What you should do: What you return should be each line of the data containing the string "field".

(Dataset entries)

▬▬▬▬▬▬▬▬▬▬

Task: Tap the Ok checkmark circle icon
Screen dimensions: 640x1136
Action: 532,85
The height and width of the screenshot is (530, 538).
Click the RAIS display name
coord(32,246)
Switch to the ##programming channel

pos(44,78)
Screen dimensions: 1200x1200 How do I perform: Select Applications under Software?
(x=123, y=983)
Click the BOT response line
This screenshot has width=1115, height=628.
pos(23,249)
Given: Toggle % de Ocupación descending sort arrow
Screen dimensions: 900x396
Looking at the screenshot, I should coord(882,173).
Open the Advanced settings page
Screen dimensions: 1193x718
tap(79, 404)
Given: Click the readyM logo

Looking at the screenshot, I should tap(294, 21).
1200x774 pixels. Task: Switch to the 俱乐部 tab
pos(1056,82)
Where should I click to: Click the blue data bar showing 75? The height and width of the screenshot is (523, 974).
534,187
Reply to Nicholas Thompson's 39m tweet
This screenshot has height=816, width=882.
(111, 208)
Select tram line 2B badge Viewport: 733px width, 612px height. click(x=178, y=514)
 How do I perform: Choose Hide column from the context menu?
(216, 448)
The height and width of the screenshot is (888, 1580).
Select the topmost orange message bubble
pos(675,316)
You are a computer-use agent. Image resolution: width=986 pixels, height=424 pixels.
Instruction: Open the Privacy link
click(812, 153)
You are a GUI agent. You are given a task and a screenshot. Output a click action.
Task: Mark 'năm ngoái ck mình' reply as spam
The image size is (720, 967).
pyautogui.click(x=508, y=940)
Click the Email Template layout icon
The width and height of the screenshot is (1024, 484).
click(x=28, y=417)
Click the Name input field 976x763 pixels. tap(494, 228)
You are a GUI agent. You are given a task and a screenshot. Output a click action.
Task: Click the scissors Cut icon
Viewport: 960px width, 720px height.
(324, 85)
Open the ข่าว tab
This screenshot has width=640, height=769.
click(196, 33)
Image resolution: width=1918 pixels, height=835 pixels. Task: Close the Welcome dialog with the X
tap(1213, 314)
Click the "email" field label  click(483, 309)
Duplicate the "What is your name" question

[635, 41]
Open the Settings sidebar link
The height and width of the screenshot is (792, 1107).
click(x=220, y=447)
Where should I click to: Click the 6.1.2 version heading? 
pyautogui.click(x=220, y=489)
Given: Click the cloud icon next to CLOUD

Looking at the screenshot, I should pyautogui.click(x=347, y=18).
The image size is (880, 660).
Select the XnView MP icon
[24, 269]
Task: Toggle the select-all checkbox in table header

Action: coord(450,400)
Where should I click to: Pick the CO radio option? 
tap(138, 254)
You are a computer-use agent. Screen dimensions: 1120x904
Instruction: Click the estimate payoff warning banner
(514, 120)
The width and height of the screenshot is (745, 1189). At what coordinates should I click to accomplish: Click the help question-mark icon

▬▬▬▬▬▬▬▬▬▬

Finished exercise:
Click the Name input field 976x763 pixels. tap(494, 228)
Click the "email" field label  click(483, 309)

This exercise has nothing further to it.